His speeches, for instance, are rarely as memorable as those by rivals such as businessman Herman Cain and U.S. Rep. Michele Bachmann of Minnesota. Nor is he strongly identified with any one faction within the GOP, such as the tea party or socially conservative voters.

But Pawlenty is betting that enough Republicans will view him as an acceptable, if not ideal, candidate to take on Obama in next year's election. The two-term governor is introducing himself as a budget fixer who held down state taxes and made inroads on socially conservative policies in a place with a Democratic tradition.

In the leadoff caucus state of Iowa, Republicans Jane and Tim Niess, who own a bed and breakfast in Des Moines, say Pawlenty has intrigued them since they first saw him speak at an agriculture forum in 2004. They find his record attractive and appreciate the time he's invested in Iowa.

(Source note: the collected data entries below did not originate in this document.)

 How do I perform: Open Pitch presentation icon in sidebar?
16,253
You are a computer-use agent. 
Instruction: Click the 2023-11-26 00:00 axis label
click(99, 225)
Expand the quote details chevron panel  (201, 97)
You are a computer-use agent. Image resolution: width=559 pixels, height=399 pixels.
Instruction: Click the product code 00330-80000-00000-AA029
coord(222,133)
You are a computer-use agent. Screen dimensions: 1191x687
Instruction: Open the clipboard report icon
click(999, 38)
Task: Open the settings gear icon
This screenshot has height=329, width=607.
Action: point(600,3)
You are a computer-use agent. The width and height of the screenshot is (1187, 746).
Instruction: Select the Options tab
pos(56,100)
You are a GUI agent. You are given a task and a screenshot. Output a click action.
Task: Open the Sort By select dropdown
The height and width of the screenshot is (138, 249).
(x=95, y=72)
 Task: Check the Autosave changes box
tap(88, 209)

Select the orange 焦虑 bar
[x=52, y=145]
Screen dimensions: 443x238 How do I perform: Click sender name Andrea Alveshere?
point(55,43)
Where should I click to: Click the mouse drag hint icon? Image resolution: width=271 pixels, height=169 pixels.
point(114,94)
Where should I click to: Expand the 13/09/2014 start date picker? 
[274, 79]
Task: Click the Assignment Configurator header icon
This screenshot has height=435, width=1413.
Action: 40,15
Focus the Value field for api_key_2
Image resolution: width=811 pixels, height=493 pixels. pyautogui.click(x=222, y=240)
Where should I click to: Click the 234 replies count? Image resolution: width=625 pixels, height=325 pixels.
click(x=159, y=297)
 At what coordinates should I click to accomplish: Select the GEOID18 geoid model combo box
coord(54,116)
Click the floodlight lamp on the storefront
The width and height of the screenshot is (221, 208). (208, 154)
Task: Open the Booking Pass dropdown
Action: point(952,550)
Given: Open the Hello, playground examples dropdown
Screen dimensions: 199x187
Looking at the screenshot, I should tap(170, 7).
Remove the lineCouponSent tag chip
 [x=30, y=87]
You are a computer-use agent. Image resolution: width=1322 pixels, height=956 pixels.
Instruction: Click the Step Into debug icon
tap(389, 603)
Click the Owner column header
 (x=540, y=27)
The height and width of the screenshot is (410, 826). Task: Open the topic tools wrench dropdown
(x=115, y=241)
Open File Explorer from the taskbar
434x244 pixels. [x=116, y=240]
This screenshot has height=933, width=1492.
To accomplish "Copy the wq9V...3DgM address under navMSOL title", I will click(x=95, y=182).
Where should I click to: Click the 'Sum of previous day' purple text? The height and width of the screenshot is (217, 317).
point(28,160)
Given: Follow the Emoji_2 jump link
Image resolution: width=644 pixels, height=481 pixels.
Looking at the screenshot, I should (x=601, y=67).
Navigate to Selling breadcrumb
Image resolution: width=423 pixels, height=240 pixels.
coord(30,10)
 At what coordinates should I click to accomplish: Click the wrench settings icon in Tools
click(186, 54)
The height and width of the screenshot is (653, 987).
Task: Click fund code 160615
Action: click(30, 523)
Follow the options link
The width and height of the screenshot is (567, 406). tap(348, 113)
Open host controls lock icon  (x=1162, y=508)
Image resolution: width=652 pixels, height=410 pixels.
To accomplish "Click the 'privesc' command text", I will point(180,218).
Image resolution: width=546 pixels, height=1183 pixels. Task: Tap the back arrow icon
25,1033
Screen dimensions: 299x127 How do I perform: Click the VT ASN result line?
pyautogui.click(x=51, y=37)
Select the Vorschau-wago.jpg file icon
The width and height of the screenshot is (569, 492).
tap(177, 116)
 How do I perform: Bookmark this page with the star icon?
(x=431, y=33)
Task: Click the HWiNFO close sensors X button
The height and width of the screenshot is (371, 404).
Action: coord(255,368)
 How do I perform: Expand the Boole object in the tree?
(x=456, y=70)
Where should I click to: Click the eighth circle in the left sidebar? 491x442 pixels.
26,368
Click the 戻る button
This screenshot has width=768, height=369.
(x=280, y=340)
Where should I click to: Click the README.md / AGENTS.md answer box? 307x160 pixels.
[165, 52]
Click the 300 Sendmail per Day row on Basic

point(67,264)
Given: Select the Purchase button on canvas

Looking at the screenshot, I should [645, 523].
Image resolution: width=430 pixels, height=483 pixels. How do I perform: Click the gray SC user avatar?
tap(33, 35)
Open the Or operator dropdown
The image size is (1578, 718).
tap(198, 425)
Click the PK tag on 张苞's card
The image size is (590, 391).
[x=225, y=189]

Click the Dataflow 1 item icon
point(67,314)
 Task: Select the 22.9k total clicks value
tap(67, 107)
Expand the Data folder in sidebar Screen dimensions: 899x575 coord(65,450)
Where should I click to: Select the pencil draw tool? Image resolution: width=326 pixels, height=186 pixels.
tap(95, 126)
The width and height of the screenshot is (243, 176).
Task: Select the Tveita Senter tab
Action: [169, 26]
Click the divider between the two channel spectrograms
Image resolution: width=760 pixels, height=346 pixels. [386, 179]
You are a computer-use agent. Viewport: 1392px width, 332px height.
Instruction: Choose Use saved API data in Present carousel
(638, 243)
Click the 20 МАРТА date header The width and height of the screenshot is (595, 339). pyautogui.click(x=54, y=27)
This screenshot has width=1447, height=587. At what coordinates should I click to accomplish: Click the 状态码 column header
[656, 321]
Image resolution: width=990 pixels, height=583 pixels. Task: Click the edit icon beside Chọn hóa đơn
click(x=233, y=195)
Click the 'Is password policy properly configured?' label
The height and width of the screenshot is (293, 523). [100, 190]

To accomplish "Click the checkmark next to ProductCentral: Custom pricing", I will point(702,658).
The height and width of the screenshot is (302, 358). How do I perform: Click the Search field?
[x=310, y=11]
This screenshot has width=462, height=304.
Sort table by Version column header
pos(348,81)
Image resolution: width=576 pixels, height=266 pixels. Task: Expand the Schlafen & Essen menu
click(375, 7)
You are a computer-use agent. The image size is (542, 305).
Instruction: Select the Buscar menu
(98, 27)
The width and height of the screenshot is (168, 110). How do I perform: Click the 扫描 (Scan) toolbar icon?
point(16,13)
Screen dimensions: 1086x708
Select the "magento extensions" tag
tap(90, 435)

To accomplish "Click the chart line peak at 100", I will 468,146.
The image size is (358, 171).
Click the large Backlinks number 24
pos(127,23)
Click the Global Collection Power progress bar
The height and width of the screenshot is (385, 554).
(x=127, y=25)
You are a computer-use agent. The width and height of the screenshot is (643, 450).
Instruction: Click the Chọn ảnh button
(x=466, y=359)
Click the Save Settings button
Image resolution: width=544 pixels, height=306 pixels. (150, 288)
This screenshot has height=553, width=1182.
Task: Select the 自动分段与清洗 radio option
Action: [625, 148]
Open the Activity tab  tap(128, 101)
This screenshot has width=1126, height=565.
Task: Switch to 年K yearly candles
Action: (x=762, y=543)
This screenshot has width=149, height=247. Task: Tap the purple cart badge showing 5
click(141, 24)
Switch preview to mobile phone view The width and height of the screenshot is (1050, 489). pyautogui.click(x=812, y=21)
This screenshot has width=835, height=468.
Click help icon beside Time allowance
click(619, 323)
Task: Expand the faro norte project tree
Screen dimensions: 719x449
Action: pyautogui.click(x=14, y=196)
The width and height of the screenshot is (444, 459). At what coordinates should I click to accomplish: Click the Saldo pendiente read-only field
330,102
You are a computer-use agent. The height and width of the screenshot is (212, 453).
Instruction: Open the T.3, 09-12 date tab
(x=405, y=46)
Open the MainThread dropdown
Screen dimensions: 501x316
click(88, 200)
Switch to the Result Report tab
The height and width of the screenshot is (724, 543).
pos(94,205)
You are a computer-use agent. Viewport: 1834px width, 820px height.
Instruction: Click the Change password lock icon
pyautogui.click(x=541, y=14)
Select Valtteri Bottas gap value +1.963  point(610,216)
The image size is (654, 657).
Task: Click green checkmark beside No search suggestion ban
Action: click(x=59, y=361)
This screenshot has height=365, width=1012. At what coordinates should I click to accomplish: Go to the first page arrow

They've seen him multiple times.

Even so, they haven't committed to him yet.

"We'd like our candidate to be able to excite people, too, and get them excited about staying engaged," she said. "That remains to be seen if he can get people excited and passionate about getting him elected."

He did just that as a Minnesota legislator and governor, often humbling foes with shrewd maneuvers and rhetorical jabs.

It's a side some observers wonder if he's suppressing as a presidential candidate.

"The Tim Pawlenty of old was perhaps more likely to use the acid-tipped epithet or characterization of a policy or person," said Chris Georgacas, a political ally since the 1980s and a top adviser in his first gubernatorial campaign. "It seems like he's almost trying to play it safe a little too much."

David Baird, a Republican from Adel, Iowa, doesn't mind.

He said he's backing Pawlenty because of his compelling life story and consistent resistance to higher taxes and spending in Minnesota, calling him "somebody who will have a broad appeal to people when they get to know him. Iowans are going to appreciate that he's an honest, genuine individual. He's not going to blow smoke."


Bakst reported from Des Moines, Iowa.